Por sua vez, o Papa Francisco, em seu Discurso aos Diáconos Permanentes da Diocese de Roma (2021), exortou os diáconos a serem “guardiões do serviço” e sentinelas nas periferias existenciais.
Essa caminhada eclesial manifesta seus frutos de forma concreta no solo fértil da Diocese de Campos dos Goytacazes. No contexto do Primeiro Sínodo Diocesano de Campos, iniciado em 2013, o Bispo Diocesano Dom Roberto Francisco Ferrería Paz profetizou que as terras de Campos estavam férteis e prontas para a colheita. Como destaquei no artigo A Luz do Santíssimo Salvador (CABRAL, Demir Moraes, 2026), ao olhar para a sucessão apostólica dos bispos antecessores que prepararam o caminho para Dom Roberto, percebe-se que a colheita dessas vocações é o resultado de uma semeadura contínua de fé e dedicação. O Salmista nos ensina que o Senhor cuida do Seu campo com amor paternal (cf. Bíblia Sagrada, Salmo 80); assim também ocorre com as vocações, de modo que o diaconato permanente na Diocese de Campos é guardado e cultivado como a menina dos Seus olhos, para que a Igreja seja cada vez mais servidora, amorosa e protetora de todos.

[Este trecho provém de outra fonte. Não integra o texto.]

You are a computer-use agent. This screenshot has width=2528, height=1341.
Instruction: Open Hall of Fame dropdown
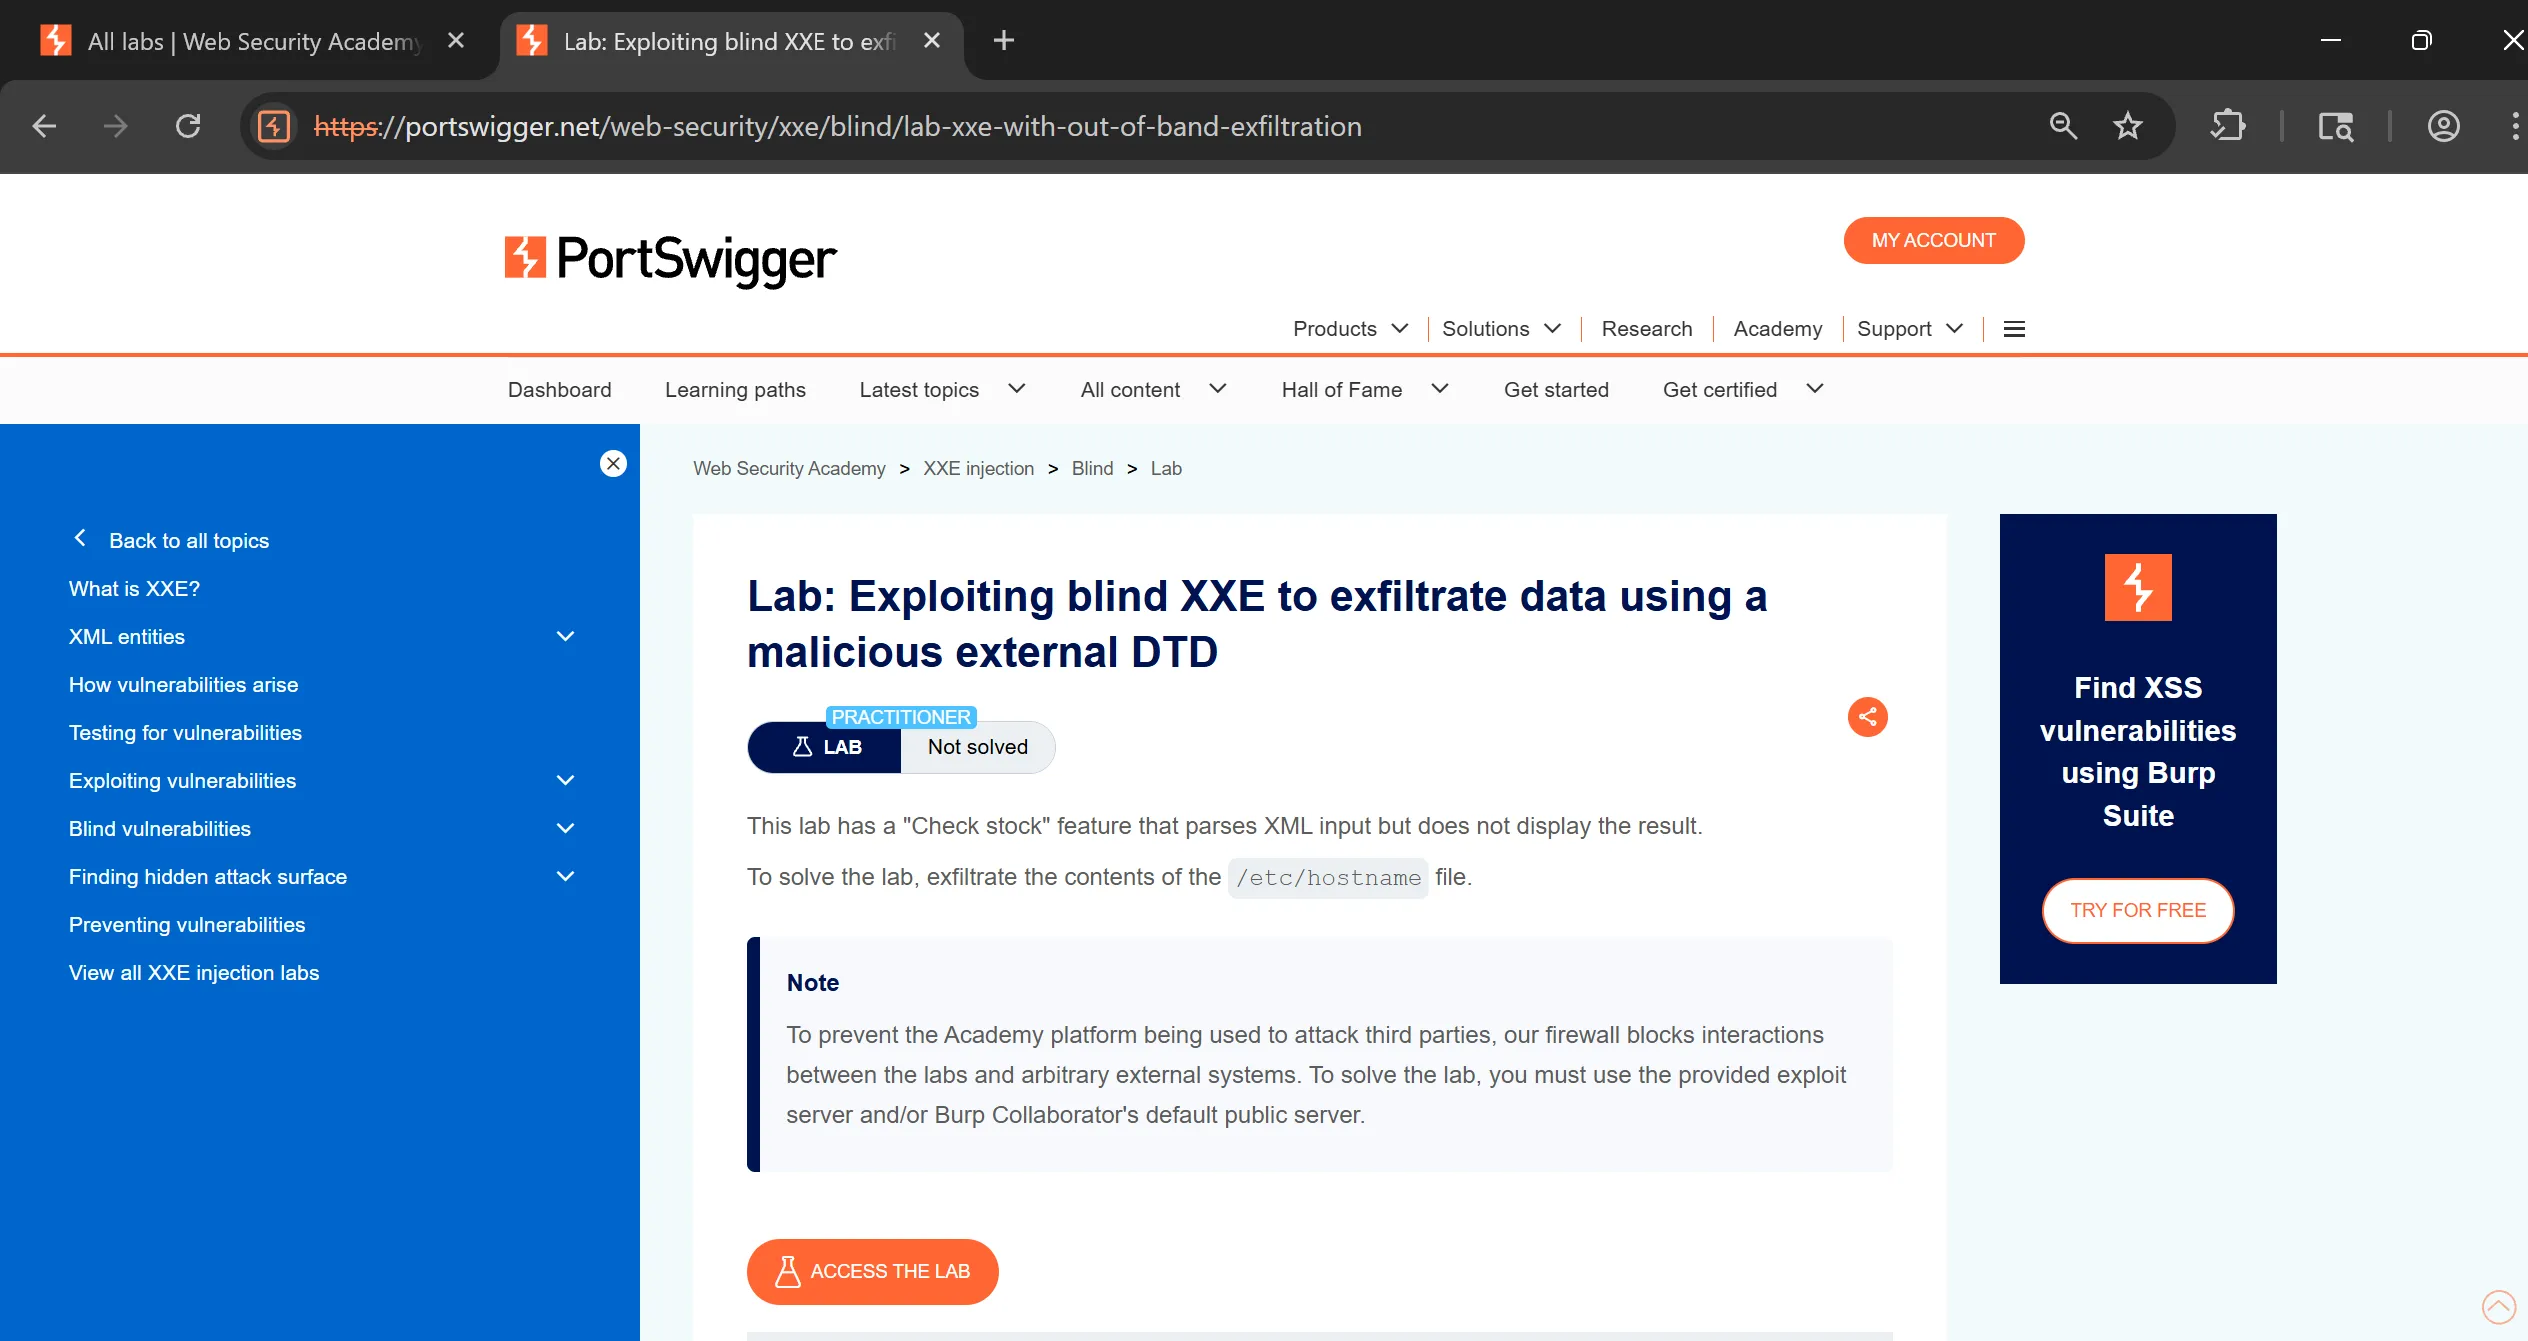tap(1364, 390)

Torna-se cada vez mais nítido e evidente que o diaconato permanente na diocese possui um rosto próprio: o rosto compassivo, humano e atuante do Cristo Servidor no meio do povo.
A ação do diácono articula-se no tríplice múnus evangélico, em estrita harmonia com as diretrizes da Congregação para o Clero e do Compêndio da Doutrina Social da Igreja (PONTIFÍCIO CONSELHO “JUSTIÇA E PAZ”, 2005). No Múnus da Palavra (Munus Docendi), o diácono anuncia o Evangelho integrando os pilares da dignidade humana, do bem comum, da solidariedade e da subsidiaridade, denunciando as injustiças e as estruturas de pecado. No Múnus da Liturgia (Munus Liturgicum), ele apresenta no altar as dores e as esperanças da comunidade, conectando a Eucaristia à missão transformadora no mundo, como exorta a Evangelii Gaudium do Papa Francisco (2013). No Múnus da Caridade (Munus Pascendi / Caritatis), núcleo vivo da diaconia, ele exerce a opção preferencial pelos pobres e marginalizados (cf. Bíblia Sagrada, Mateus 25, 31-46), superando a simples filantropia e unindo a fé professada à práxis social libertadora.
Exercer o diaconato permanente na sociedade contemporânea traz desafios marcantes. Os diáconos atuam como pontes eclesiais nos ambientes seculares, empresariais e acadêmicos onde o clero habitualmente não consegue estar presente no dia a dia. Ao vivenciarem a riqueza do Sacramento do Matrimônio e do Sacramento da Ordem, eles testemunham a beleza da dupla sacramentalidade, santificando a vida familiar e o trabalho profissional em meio à praça pública, em consonância com a Encíclica Caritas in Veritate de Bento XVI (2009). Firmados no exemplo de São Lourenço e sob a proteção do Mestre, os diáconos seguem edificando uma Igreja viva, acolhedora e servidora no coração do mundo.